基于轮转机制的云服务在线更新技术研究
发布时间:2018-04-09 12:19
本文选题:在线更新 切入点:云平台 出处:《国防科学技术大学》2014年硕士论文
【摘要】:伴随着软件服务从企业计算模式走向云计算模式,传统“测试-发布-后期维护”的软件运维思路,已无法适应互联网开放环境下用户需求与系统资源的急速变化。相反,云服务持续在线的“监控-诊断-调整”质量提高过程,在实践中逐步被大众认可。作为实现“调整”环节的主要手段,软件服务的更新活动日益频繁,已经由过去以“季度”、“年”为单位的更新,进化为今天以“日”、“周”为单位的更新。

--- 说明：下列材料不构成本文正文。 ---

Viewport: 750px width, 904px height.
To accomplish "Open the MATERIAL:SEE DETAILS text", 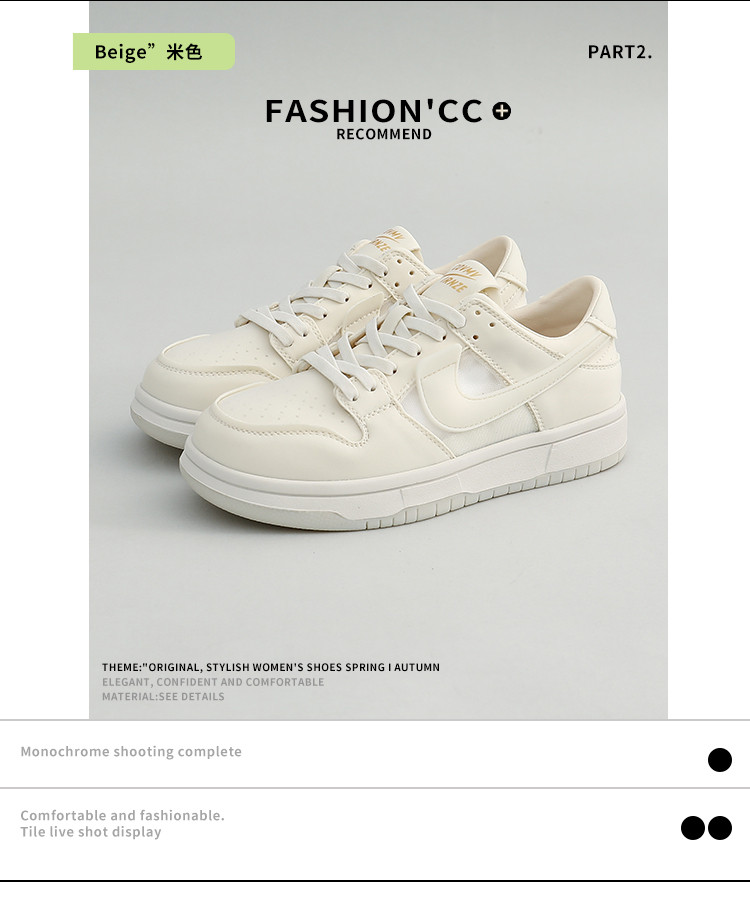I will pos(163,696).
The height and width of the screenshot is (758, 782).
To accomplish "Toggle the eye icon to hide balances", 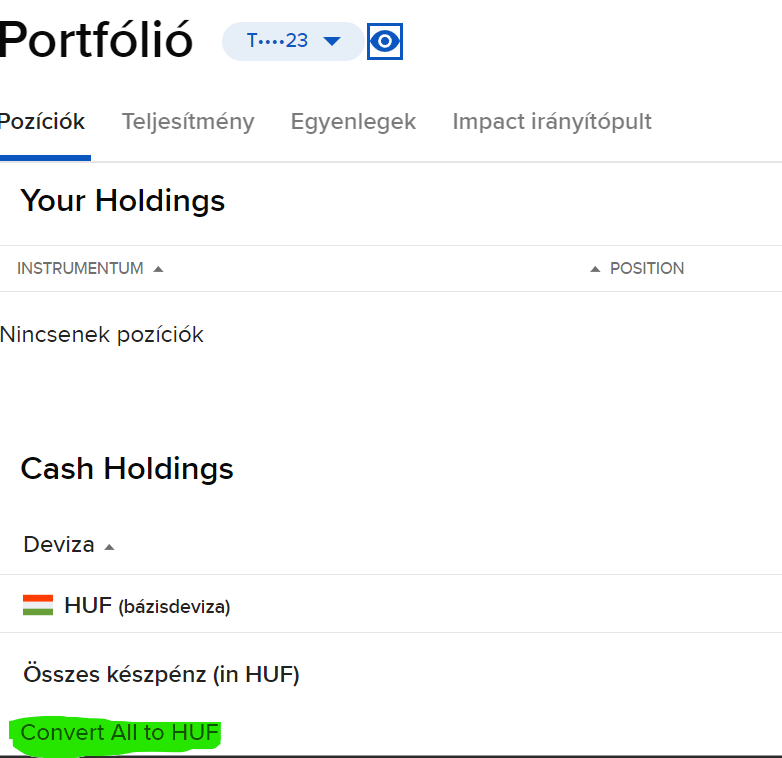I will click(385, 42).
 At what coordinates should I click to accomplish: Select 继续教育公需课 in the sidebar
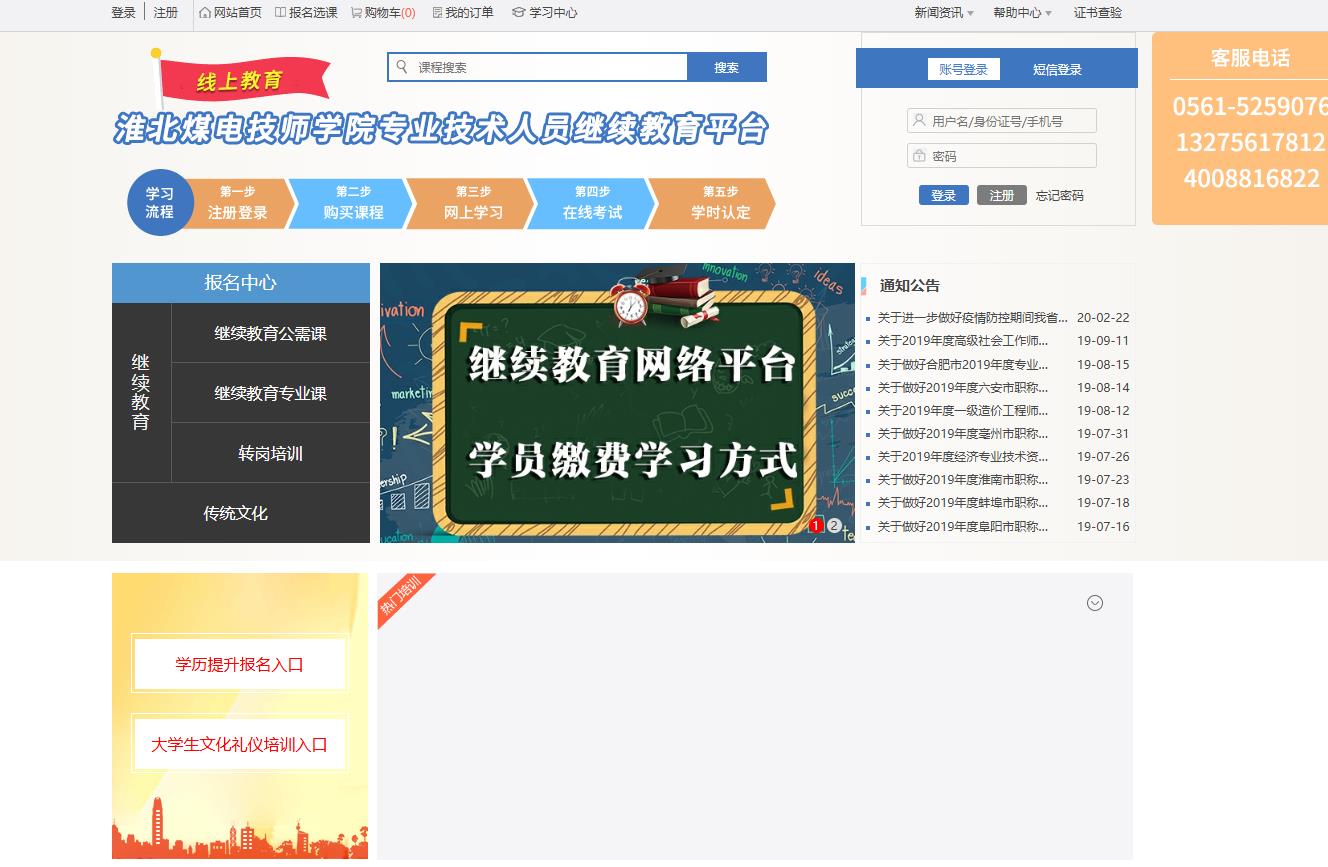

面对如此现状,对于软件服务来说,如何完成从可更新,到易更新,再到热更新的转变,成为了学术界关注的重要研究课题,在线更新技术开始凸显其重要的现实意义。在现实生活中,为了使服务具有更好的弹性以应对未知的负载变化,大多数云服务采用多实例、集群化的方式部署。这种部署架构为云服务在线更新打开了新的思路:由于多个实例之间往往相互独立,且各实例均包含有较完整的业务逻辑,可正确的处理用户请求,部分实例暂时性的失效不会影响整体服务的正常提供。因此,可以引入轮转机制,在服务不中断的情况下对集群实例分批进行更新。基于这一假设,本文围绕云服务在线更新问题,进行了以下三方面的研究。一、提出了基于轮转机制的云服务在线更新框架,并基于GlassFish平台完成了该框架原型系统的设计与实现工作。通过逐次对集群中的实例以一定策略进行隔离、更新、使能的操作,确保整个更新过程中至少保留一个服务实例正常对外提供服务,达到了服务在线更新的要求。二、针对版本混合问题,以及为解决它而带来的系统性能损耗问题,提出基于延迟切换的在线更新策略,将整个更新过程分为两个阶段。首先,通过逐台更新实例的方式,延缓整个服务性能下降的趋势,直至服务能力降至原配置的一半,更新进入切换阶段,保证集群中运行新旧版本的实例之间的逻辑隔离。通过对电子商务服务Rubis进行实验,本文验证了该方法可达到更新期间99%+的服务可用性,并可将更新期间的服务平均响应速度提升至原有的1.4倍。三、针对服务集群内单个服务实例的更新时机确认问题,本文提出基于负载均衡的任务状态感知机制,通过为集群中的实例维护专属的任务状态感知列表,以其长度协助判定该实例能够进入更新的精确时间。实验结果显示,相较于目前预设等待时长的更新时机确认方法,采用该机制后,Rolling Upgrade、Split Mode Upgrade和本文所提出的Delayed Switch Upgrade等包含在基于轮转机制框架下的方法都能表现出更高的可用性。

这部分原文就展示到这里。